A 66-room hotel in Laguna Beach is set to change hands for $8.2 million after the note securing it was sold via an Internet auction last week.
The price comes to about $124,000 per room for the Laguna Brisas Spa Hotel at 1600 S. Coast Highway.
Hotel owner Laguna Brisas LLC filed for Chapter 11 bankruptcy in February 2012.
The hotel is affiliated with the Best Western chain and run by the Newport Beach-based Rim Hospitality division of Interstate Hotels & Resorts in Arlington, Va.
Bethesda, Md.-based commercial-backed mortgage securities servicer CW Capital sold a nearly $8.4 million loan on the hotel that carried a 6.33% interest rate.
The buyer’s name was not disclosed, and the purchase hasn’t officially closed.
The hotel is on a ground lease for the land owned by another company—which may have tamped down the bidding.

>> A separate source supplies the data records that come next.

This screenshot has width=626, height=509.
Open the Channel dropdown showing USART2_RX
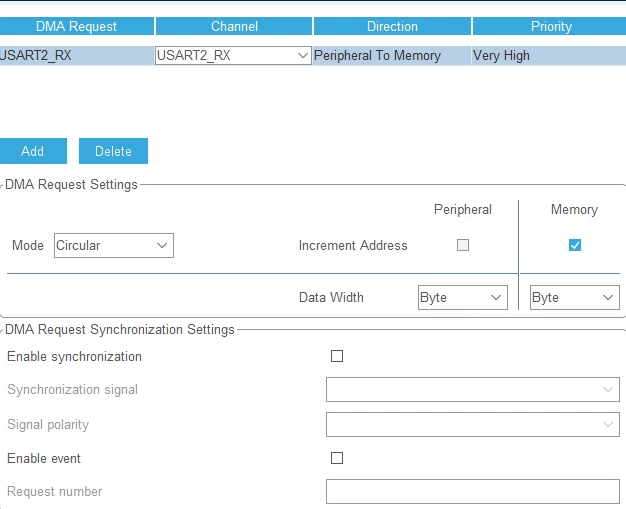(x=233, y=55)
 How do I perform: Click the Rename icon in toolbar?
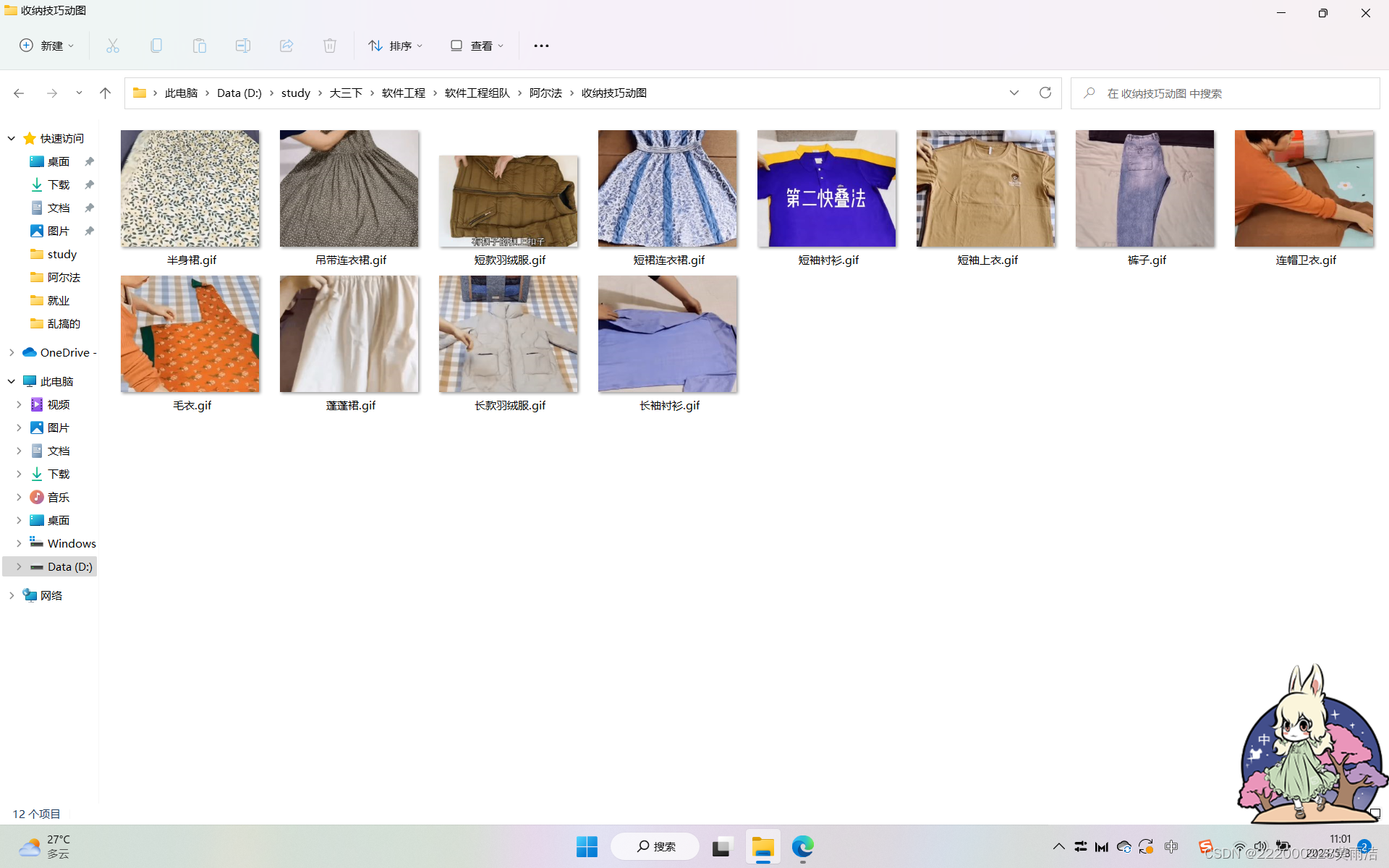coord(243,46)
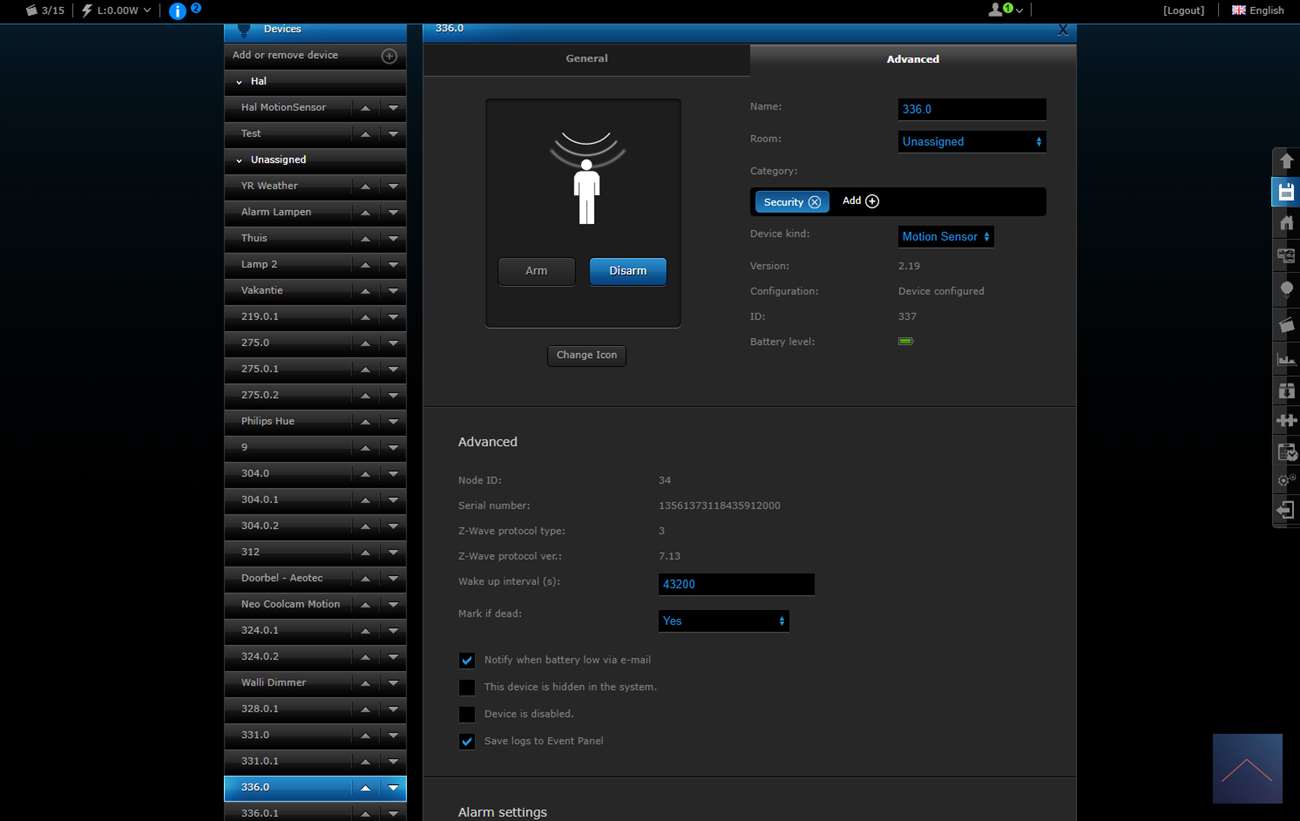1300x821 pixels.
Task: Open the Device kind Motion Sensor dropdown
Action: coord(945,237)
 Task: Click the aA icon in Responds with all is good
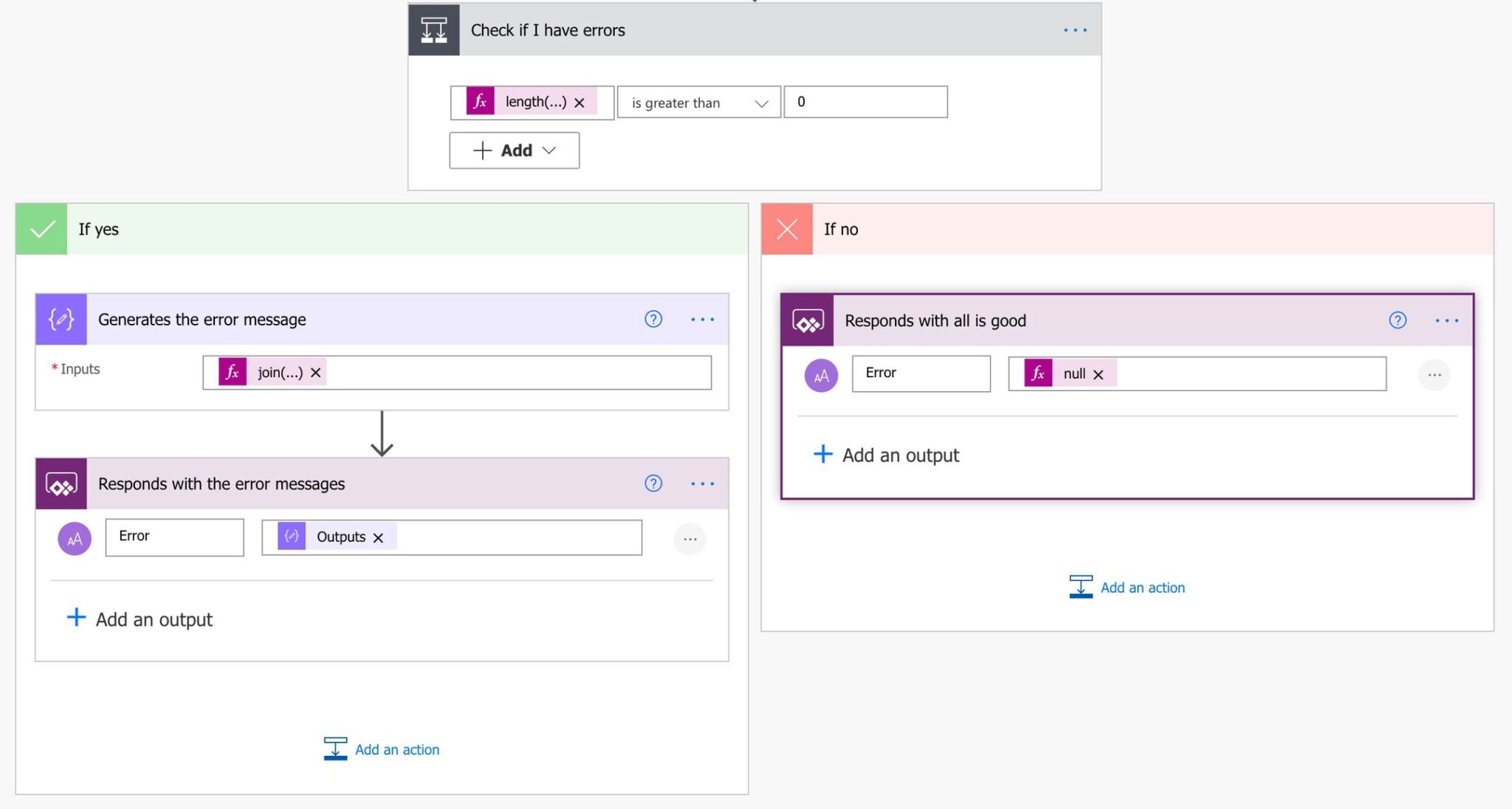point(820,374)
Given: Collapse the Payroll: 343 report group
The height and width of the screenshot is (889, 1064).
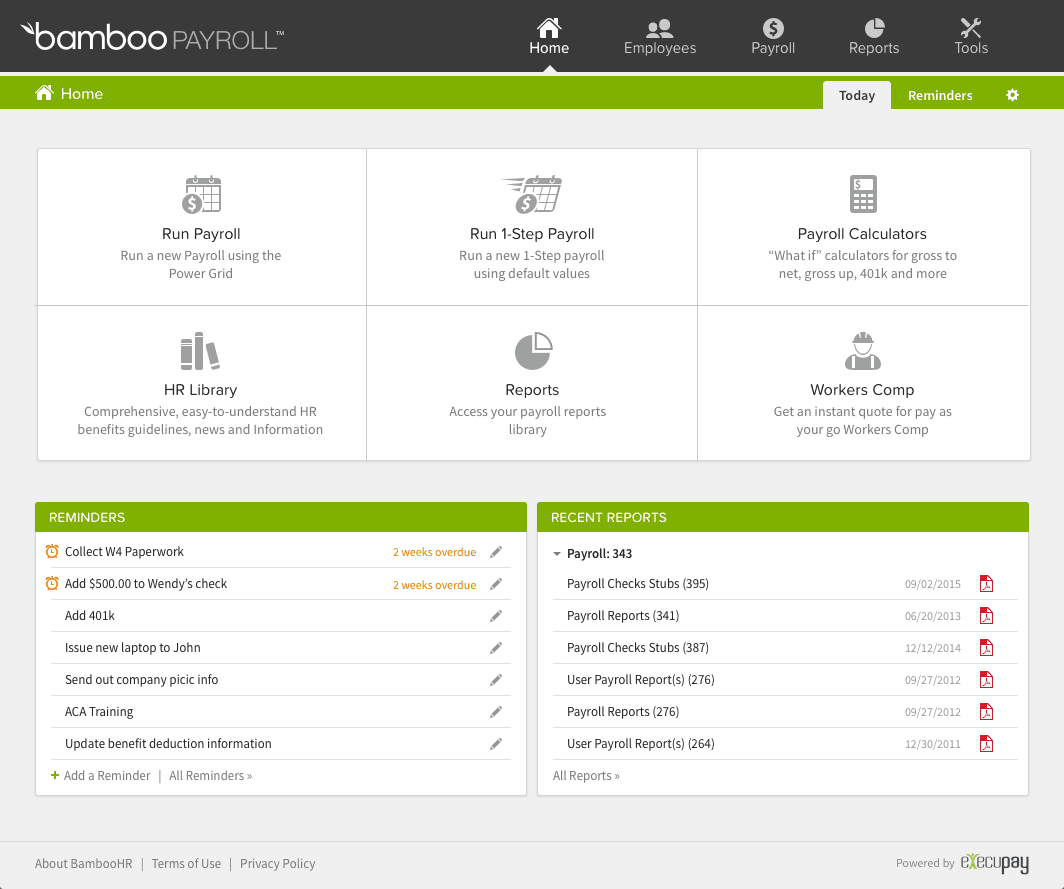Looking at the screenshot, I should click(x=557, y=553).
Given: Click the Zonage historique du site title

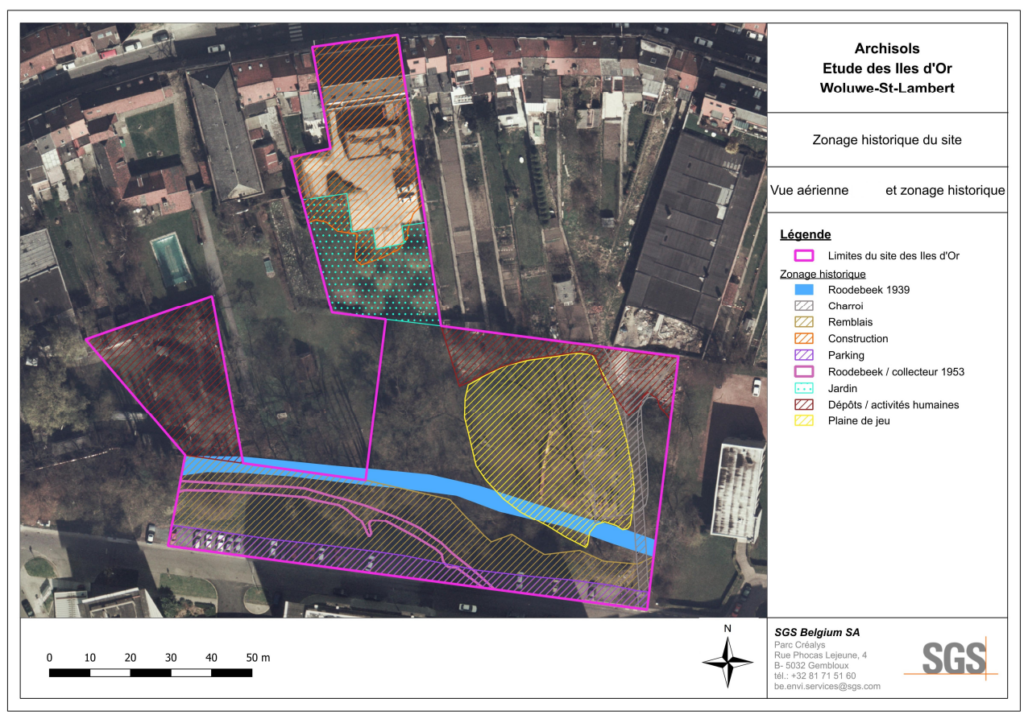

The land under the hotel is owned by a subsidiary of investor Tarsadia Investments LLC in Newport Beach (see related story on Indian-American community, page 1). The hotel has a $500,000-a-year ground lease with Tarsadia, according to Alan Reay, president of Irvine-based hospitality consultant Atlas Hospitality Group.
The hotel was billed as being 82% occupied with an average room rate of about $160.
Reay called it a “very, very good” property but noted that a ground lease—while not uncommon—can complicate a deal.
One local hotel operator who looked at bidding for Laguna Brisas took a pass because of the lease.
The operator said the hotel looked like a good buy and could become a boutique offering in what is a popular locale.
Reay brokered the sale of the land twice, including the deal with Tarsadia, but wasn’t involved in this transaction.
Irvine-based Auction.com handled the sale.
Executive Vice President Rick Sharga said the sale is expected to close within 30 days.
“The seller still has to approve it,” he said.
Auction.com has closed 98% of hospitality transactions done on its site since 2009 for nearly $1.3 billion.
It sold 30 hospitality properties worth more than $100 million this summer, he said.
The company sells commercial and residential real estate, most of it distressed.
About a third of the commercial properties on its site are not distressed assets Sharga said.